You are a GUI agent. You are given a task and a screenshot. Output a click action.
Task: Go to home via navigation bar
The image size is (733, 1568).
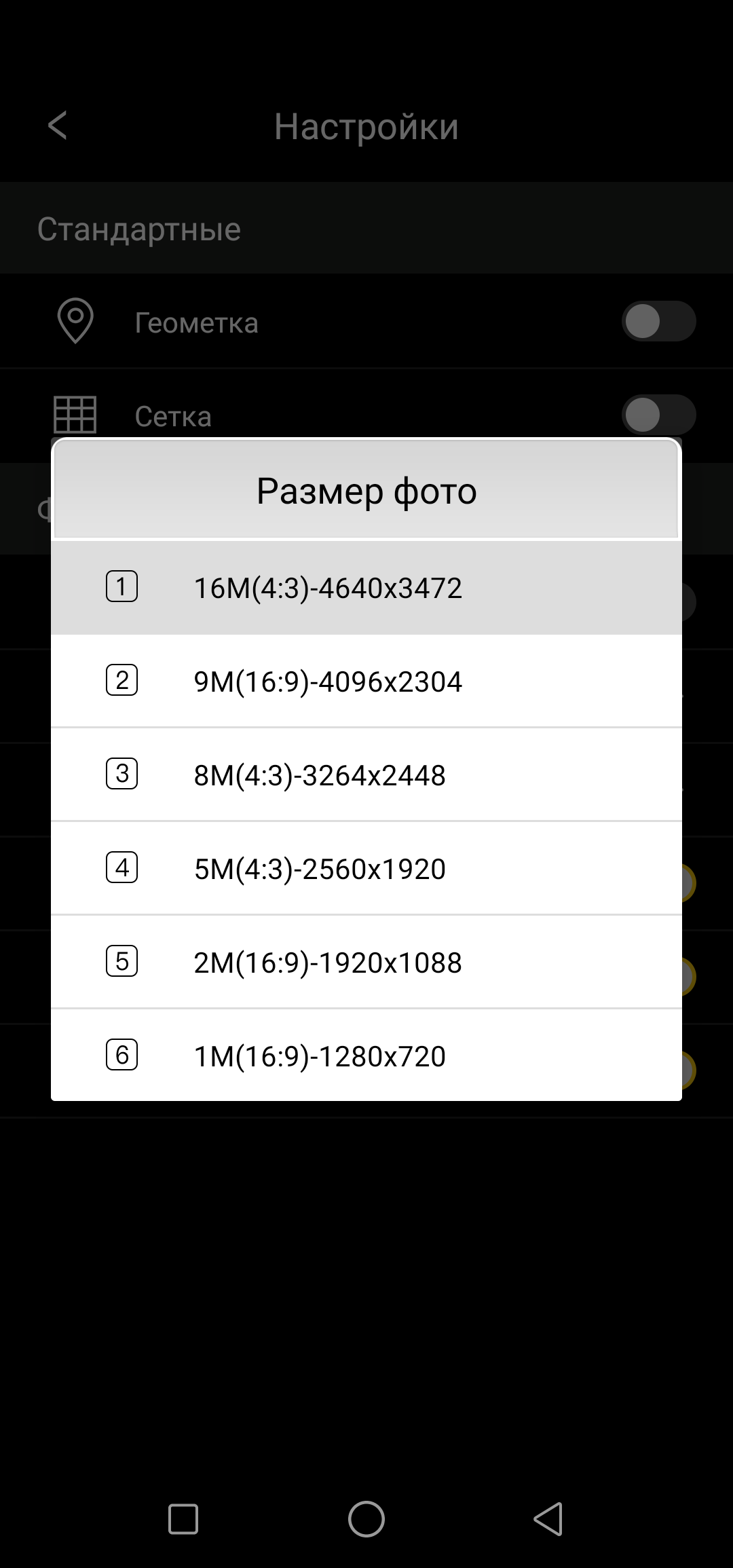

...

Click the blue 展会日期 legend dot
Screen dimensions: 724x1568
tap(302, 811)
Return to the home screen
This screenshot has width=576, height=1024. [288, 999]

* * *

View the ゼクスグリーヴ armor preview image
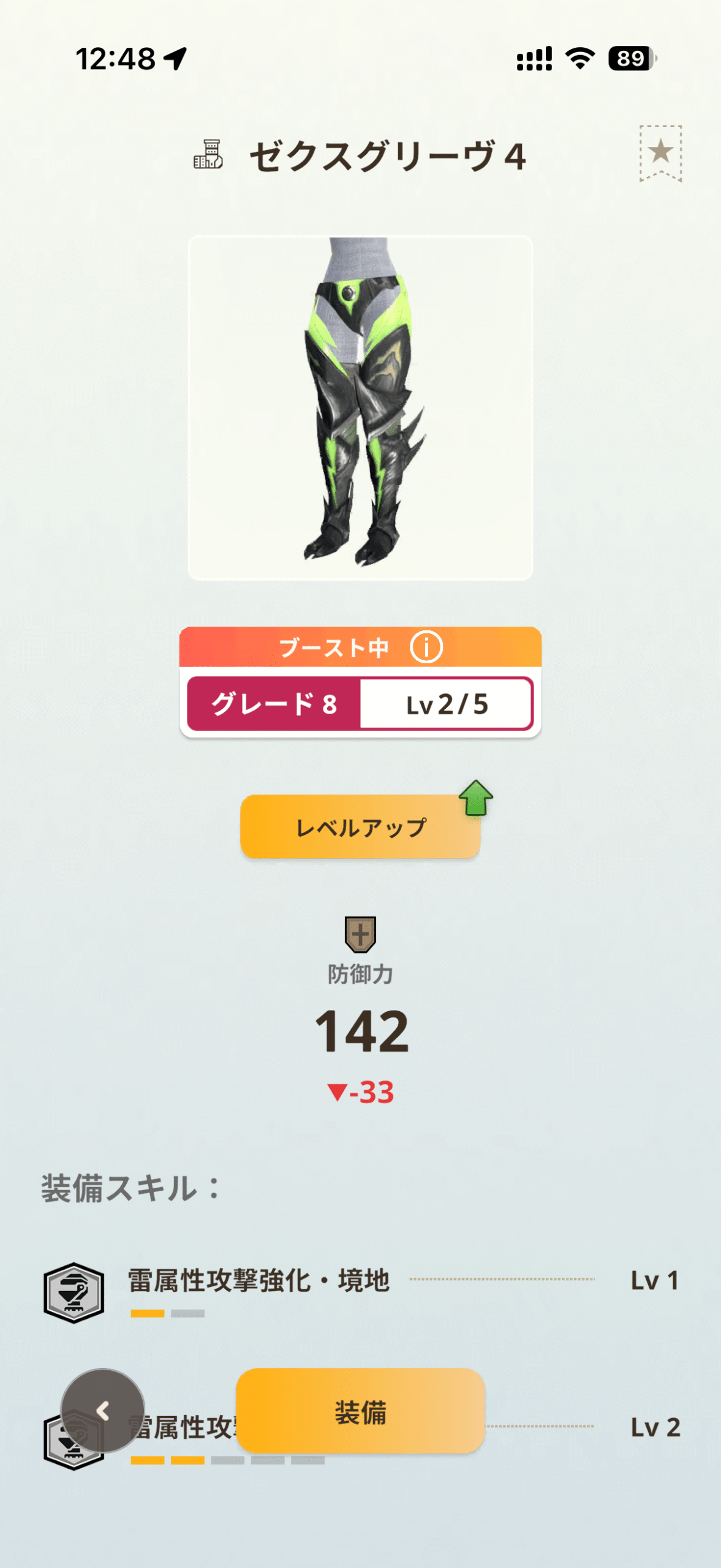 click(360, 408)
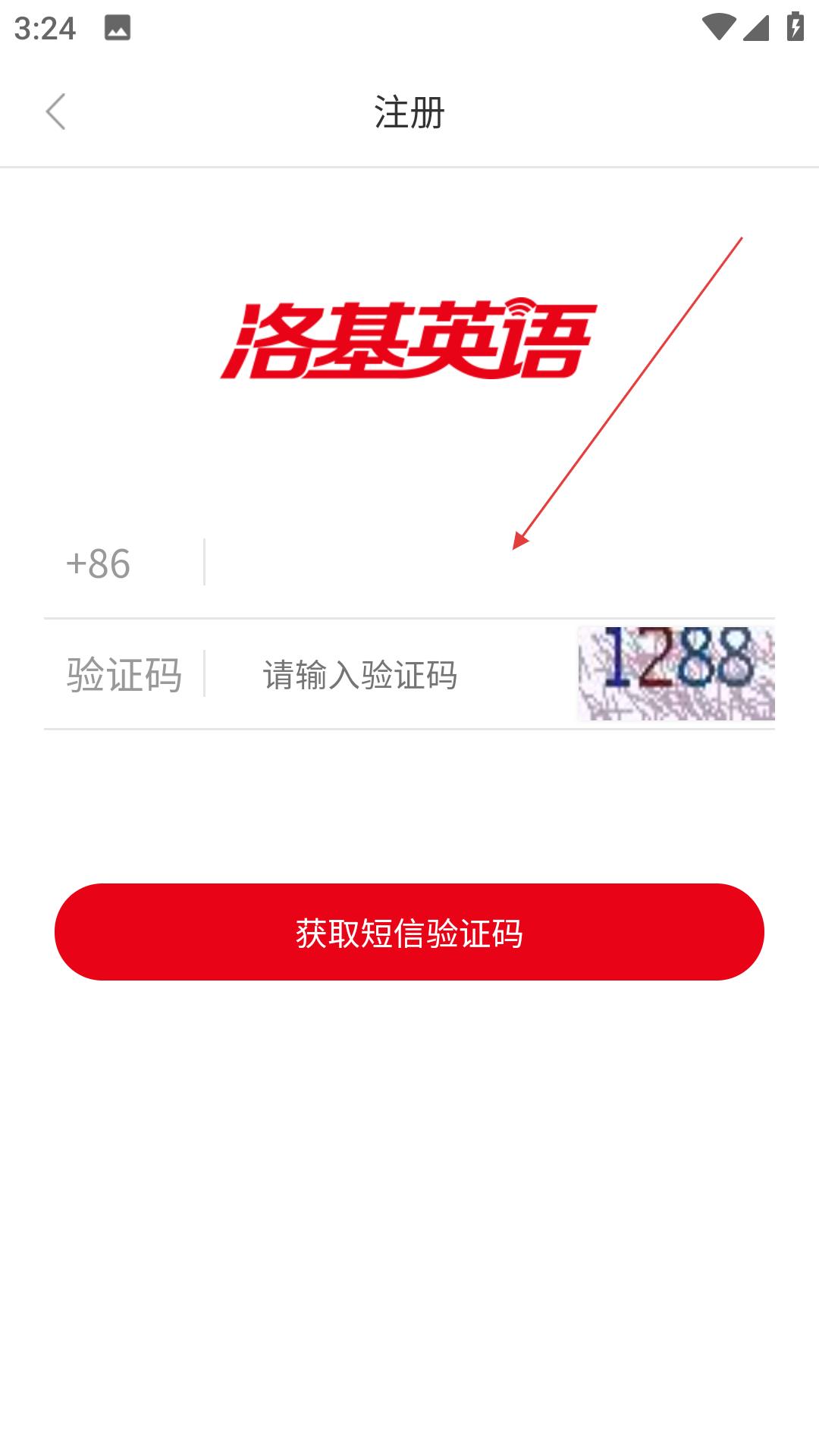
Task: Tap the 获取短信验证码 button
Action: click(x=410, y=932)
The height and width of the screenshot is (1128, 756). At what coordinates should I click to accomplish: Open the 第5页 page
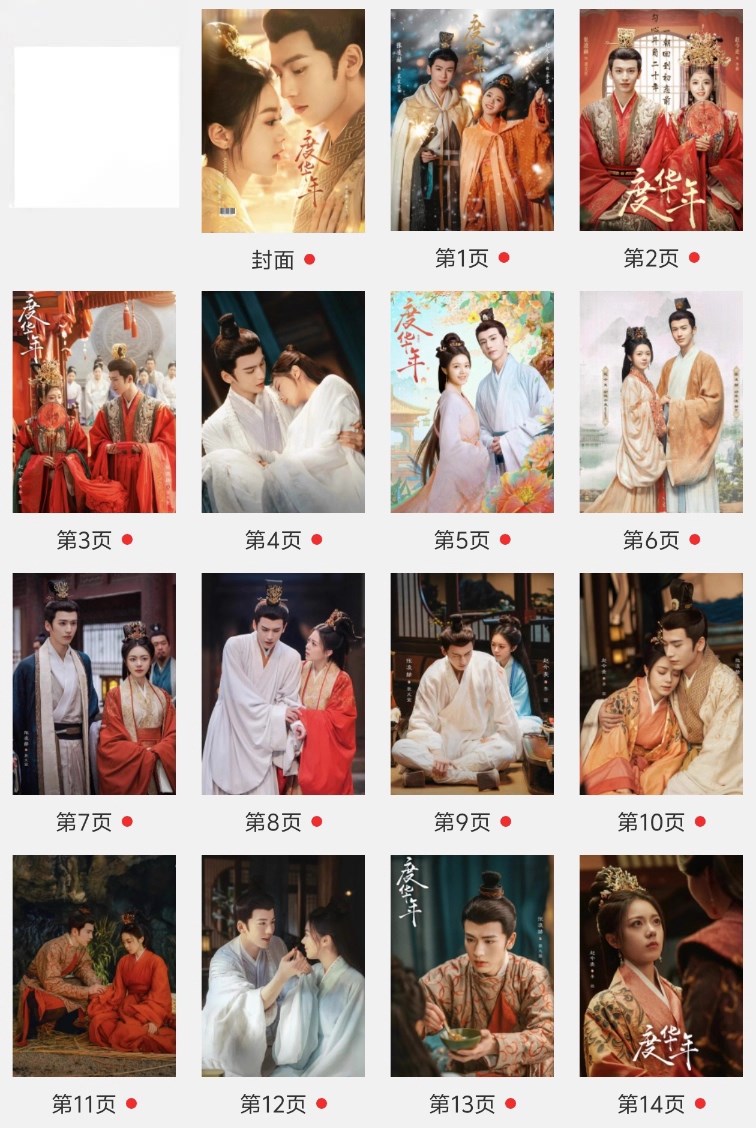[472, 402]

◆ Task ◆
Extract every line of the records above that contains the string "screenshot". Matching is case-sensitive.

◆ Response to the exercise ◆
You are a GUI agent. You are given a task and a screenshot. Output a click action.
This screenshot has width=576, height=1024. [288, 999]
The height and width of the screenshot is (1128, 756). At what coordinates should I click to accomplish: Open the 第5页 page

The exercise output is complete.